- Task goal -
Starting at the line containing "At what coordinates" and continuing through the end of the items, output each line as a row in a Markdown table with two columns, No. and Line, where No. numbers the rows. Skip blank lines, and leave the pictures out of your answer.

- Input records -

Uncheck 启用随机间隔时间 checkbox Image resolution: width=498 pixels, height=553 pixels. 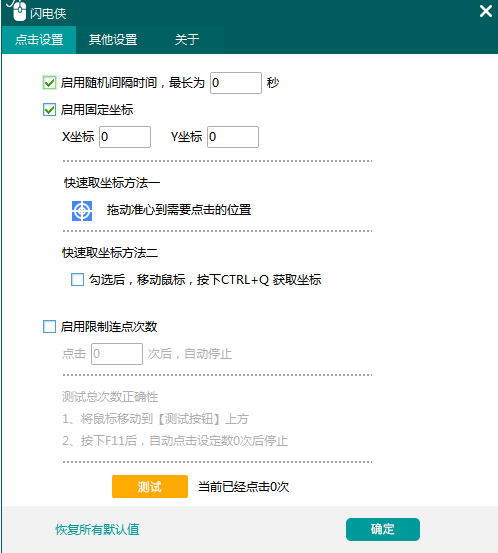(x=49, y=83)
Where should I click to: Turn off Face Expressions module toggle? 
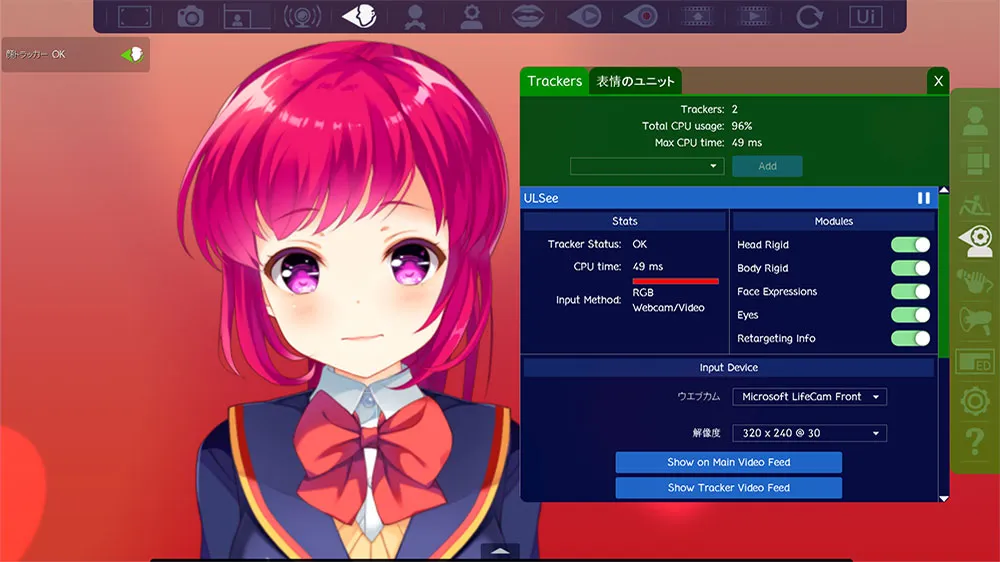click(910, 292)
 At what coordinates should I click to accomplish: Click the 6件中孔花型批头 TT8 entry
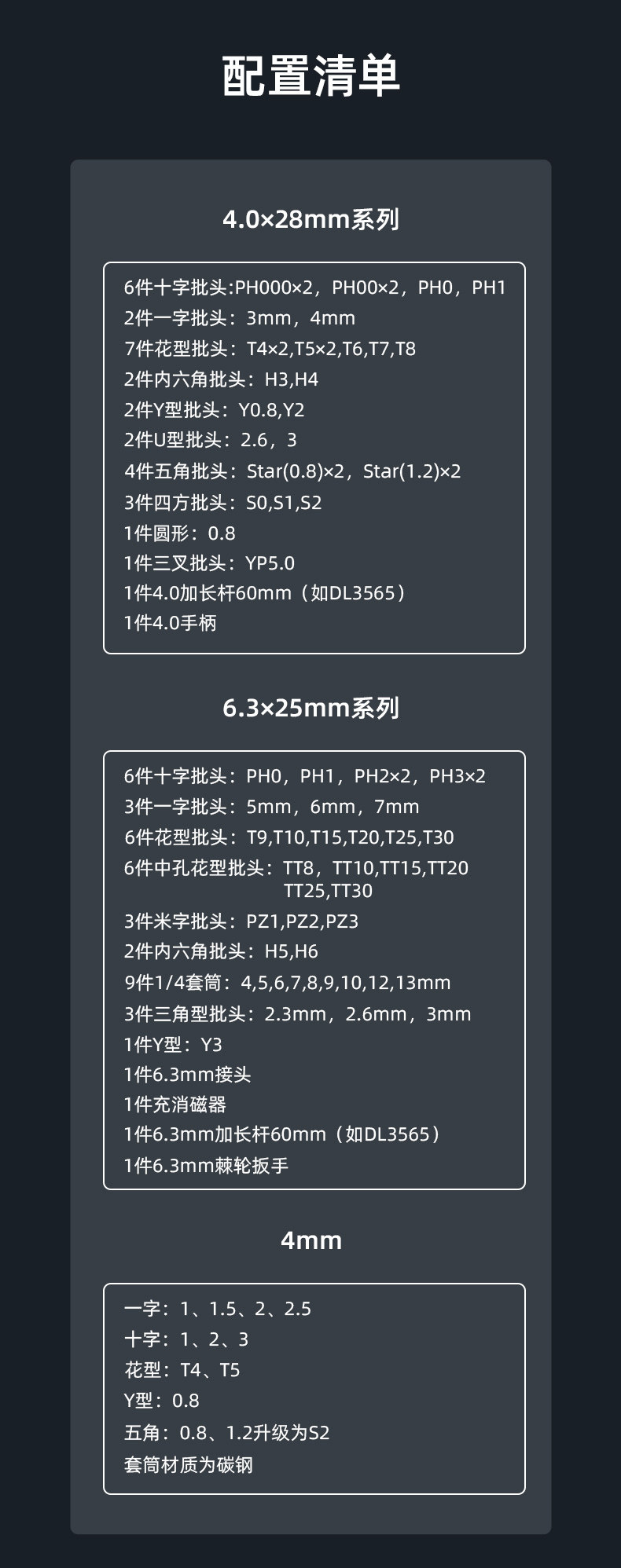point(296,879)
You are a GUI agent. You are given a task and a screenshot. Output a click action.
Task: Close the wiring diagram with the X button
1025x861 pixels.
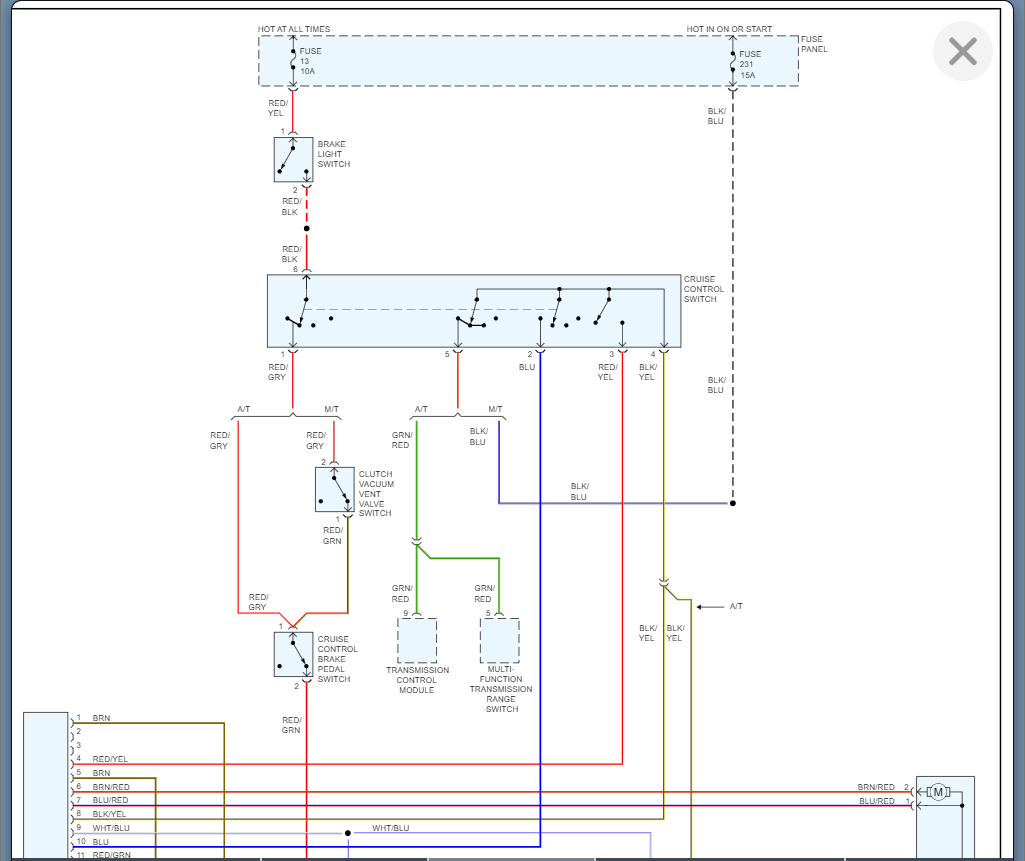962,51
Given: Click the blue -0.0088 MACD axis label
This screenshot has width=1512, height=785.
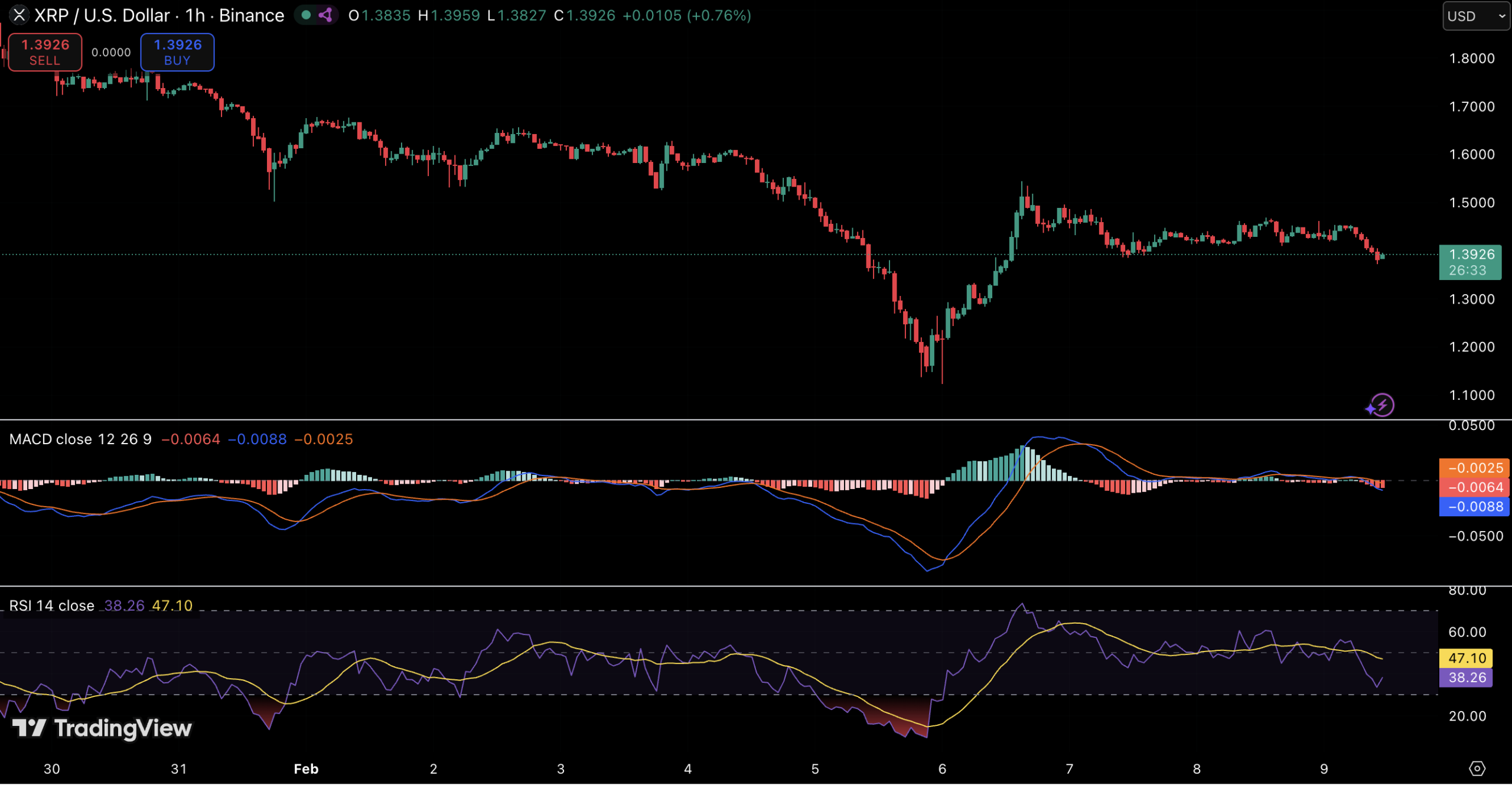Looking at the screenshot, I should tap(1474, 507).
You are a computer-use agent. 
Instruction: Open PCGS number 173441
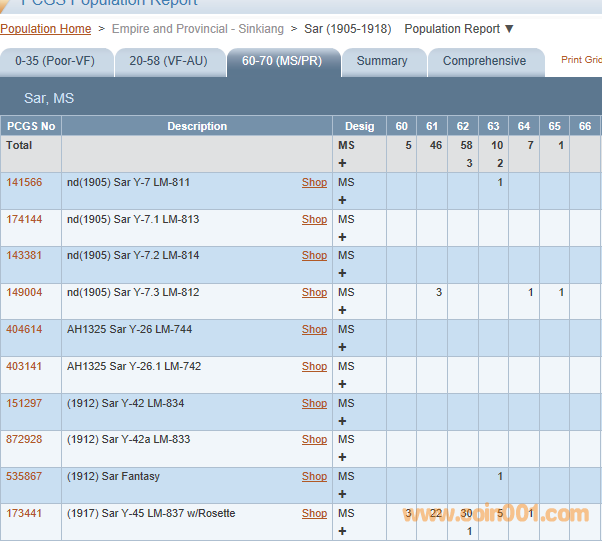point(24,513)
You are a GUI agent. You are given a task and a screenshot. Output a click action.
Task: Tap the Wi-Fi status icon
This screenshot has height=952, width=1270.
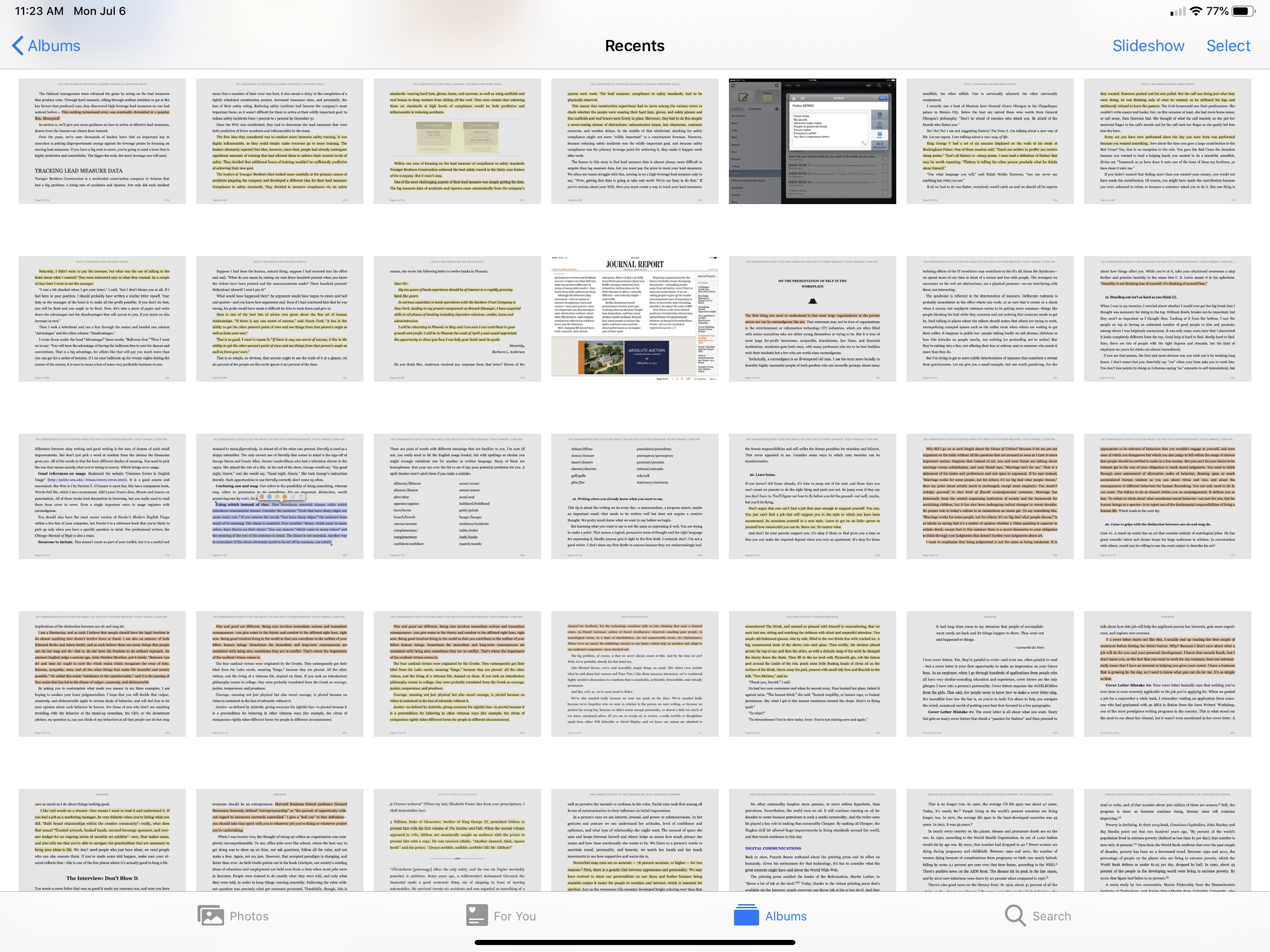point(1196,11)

- Result of the exercise -
| No. | Line |
|---|---|
| 1 |  At what coordinates should I click to accomplish: Click the 6件中孔花型批头 TT8 entry |
| 2 | point(296,879) |
| 3 | You are a GUI agent. You are given a task and a screenshot. Output a click action. |
| 4 | Task: Close the wiring diagram with the X button |
| 5 | 1025x861 pixels. |
| 6 | 962,51 |
| 7 | Given: Click the blue -0.0088 MACD axis label |
| 8 | This screenshot has width=1512, height=785. |
| 9 | Looking at the screenshot, I should tap(1474, 507). |
| 10 | You are a computer-use agent.  |
| 11 | Instruction: Open PCGS number 173441 |
| 12 | point(24,513) |
| 13 | You are a GUI agent. You are given a task and a screenshot. Output a click action. |
| 14 | Task: Tap the Wi-Fi status icon |
| 15 | This screenshot has height=952, width=1270. |
| 16 | point(1196,11) |